··· Entries shown

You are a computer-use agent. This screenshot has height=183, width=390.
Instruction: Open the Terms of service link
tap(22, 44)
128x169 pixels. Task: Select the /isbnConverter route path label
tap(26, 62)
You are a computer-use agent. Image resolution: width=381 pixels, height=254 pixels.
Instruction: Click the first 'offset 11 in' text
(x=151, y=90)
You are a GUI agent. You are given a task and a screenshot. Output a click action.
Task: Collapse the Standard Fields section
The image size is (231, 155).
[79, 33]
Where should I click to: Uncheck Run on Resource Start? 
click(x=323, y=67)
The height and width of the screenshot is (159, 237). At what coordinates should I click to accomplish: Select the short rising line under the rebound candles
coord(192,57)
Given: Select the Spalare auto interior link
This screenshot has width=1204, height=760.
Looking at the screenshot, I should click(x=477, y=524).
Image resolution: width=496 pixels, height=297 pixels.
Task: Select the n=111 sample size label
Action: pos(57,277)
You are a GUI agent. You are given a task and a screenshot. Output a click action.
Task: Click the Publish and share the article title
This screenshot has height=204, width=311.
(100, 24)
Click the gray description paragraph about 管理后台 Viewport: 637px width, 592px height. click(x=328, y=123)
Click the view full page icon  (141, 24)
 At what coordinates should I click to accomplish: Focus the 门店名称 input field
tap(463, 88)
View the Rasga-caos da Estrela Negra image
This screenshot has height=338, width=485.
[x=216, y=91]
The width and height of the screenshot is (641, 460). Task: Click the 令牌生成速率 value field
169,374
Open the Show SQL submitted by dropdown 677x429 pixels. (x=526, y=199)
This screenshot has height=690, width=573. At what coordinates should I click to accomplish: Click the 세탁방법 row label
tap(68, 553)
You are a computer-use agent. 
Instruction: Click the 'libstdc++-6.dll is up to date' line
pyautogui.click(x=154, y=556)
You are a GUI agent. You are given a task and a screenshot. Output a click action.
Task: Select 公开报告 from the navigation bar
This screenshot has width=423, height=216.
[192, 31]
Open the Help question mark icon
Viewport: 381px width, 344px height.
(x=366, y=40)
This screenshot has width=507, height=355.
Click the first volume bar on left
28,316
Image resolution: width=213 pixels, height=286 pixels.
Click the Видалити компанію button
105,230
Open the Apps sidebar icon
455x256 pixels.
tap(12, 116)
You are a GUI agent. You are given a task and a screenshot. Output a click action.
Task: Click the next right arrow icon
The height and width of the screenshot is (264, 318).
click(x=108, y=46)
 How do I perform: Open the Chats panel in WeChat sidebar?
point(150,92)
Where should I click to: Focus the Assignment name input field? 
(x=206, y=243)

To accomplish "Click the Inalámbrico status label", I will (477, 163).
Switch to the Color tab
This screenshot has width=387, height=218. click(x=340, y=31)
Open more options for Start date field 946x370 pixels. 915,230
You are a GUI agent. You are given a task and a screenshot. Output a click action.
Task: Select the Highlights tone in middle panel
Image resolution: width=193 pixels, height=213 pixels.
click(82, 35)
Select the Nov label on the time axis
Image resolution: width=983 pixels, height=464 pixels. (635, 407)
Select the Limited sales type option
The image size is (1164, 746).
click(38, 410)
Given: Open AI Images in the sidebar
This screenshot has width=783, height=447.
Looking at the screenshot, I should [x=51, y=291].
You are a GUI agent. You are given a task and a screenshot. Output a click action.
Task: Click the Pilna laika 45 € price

······

> **Required action**
Retype each record exactly, leaving nothing out.

> **Output for this exercise**
You are a computer-use agent. This screenshot has height=183, width=390.
Instruction: Open the Terms of service link
tap(22, 44)
128x169 pixels. Task: Select the /isbnConverter route path label
tap(26, 62)
You are a computer-use agent. Image resolution: width=381 pixels, height=254 pixels.
Instruction: Click the first 'offset 11 in' text
(x=151, y=90)
You are a GUI agent. You are given a task and a screenshot. Output a click action.
Task: Collapse the Standard Fields section
The image size is (231, 155).
[79, 33]
Where should I click to: Uncheck Run on Resource Start? 
click(x=323, y=67)
The height and width of the screenshot is (159, 237). At what coordinates should I click to accomplish: Select the short rising line under the rebound candles
coord(192,57)
Given: Select the Spalare auto interior link
This screenshot has width=1204, height=760.
Looking at the screenshot, I should click(x=477, y=524).
Image resolution: width=496 pixels, height=297 pixels.
Task: Select the n=111 sample size label
Action: pos(57,277)
You are a GUI agent. You are given a task and a screenshot. Output a click action.
Task: Click the Publish and share the article title
This screenshot has height=204, width=311.
(100, 24)
Click the gray description paragraph about 管理后台 Viewport: 637px width, 592px height. click(x=328, y=123)
Click the view full page icon  (141, 24)
 At what coordinates should I click to accomplish: Focus the 门店名称 input field
tap(463, 88)
View the Rasga-caos da Estrela Negra image
This screenshot has height=338, width=485.
[x=216, y=91]
The width and height of the screenshot is (641, 460). Task: Click the 令牌生成速率 value field
169,374
Open the Show SQL submitted by dropdown 677x429 pixels. (x=526, y=199)
This screenshot has height=690, width=573. At what coordinates should I click to accomplish: Click the 세탁방법 row label
tap(68, 553)
You are a computer-use agent. 
Instruction: Click the 'libstdc++-6.dll is up to date' line
pyautogui.click(x=154, y=556)
You are a GUI agent. You are given a task and a screenshot. Output a click action.
Task: Select 公开报告 from the navigation bar
This screenshot has width=423, height=216.
[192, 31]
Open the Help question mark icon
Viewport: 381px width, 344px height.
(x=366, y=40)
This screenshot has width=507, height=355.
Click the first volume bar on left
28,316
Image resolution: width=213 pixels, height=286 pixels.
Click the Видалити компанію button
105,230
Open the Apps sidebar icon
455x256 pixels.
tap(12, 116)
You are a GUI agent. You are given a task and a screenshot. Output a click action.
Task: Click the next right arrow icon
The height and width of the screenshot is (264, 318).
click(x=108, y=46)
 How do I perform: Open the Chats panel in WeChat sidebar?
point(150,92)
Where should I click to: Focus the Assignment name input field? 
(x=206, y=243)

To accomplish "Click the Inalámbrico status label", I will (477, 163).
Switch to the Color tab
This screenshot has width=387, height=218. click(x=340, y=31)
Open more options for Start date field 946x370 pixels. 915,230
You are a GUI agent. You are given a task and a screenshot. Output a click action.
Task: Select the Highlights tone in middle panel
Image resolution: width=193 pixels, height=213 pixels.
click(82, 35)
Select the Nov label on the time axis
Image resolution: width=983 pixels, height=464 pixels. (635, 407)
Select the Limited sales type option
The image size is (1164, 746).
click(38, 410)
Given: Open AI Images in the sidebar
This screenshot has width=783, height=447.
Looking at the screenshot, I should [x=51, y=291].
You are a GUI agent. You are given a task and a screenshot. Output a click action.
Task: Click the Pilna laika 45 € price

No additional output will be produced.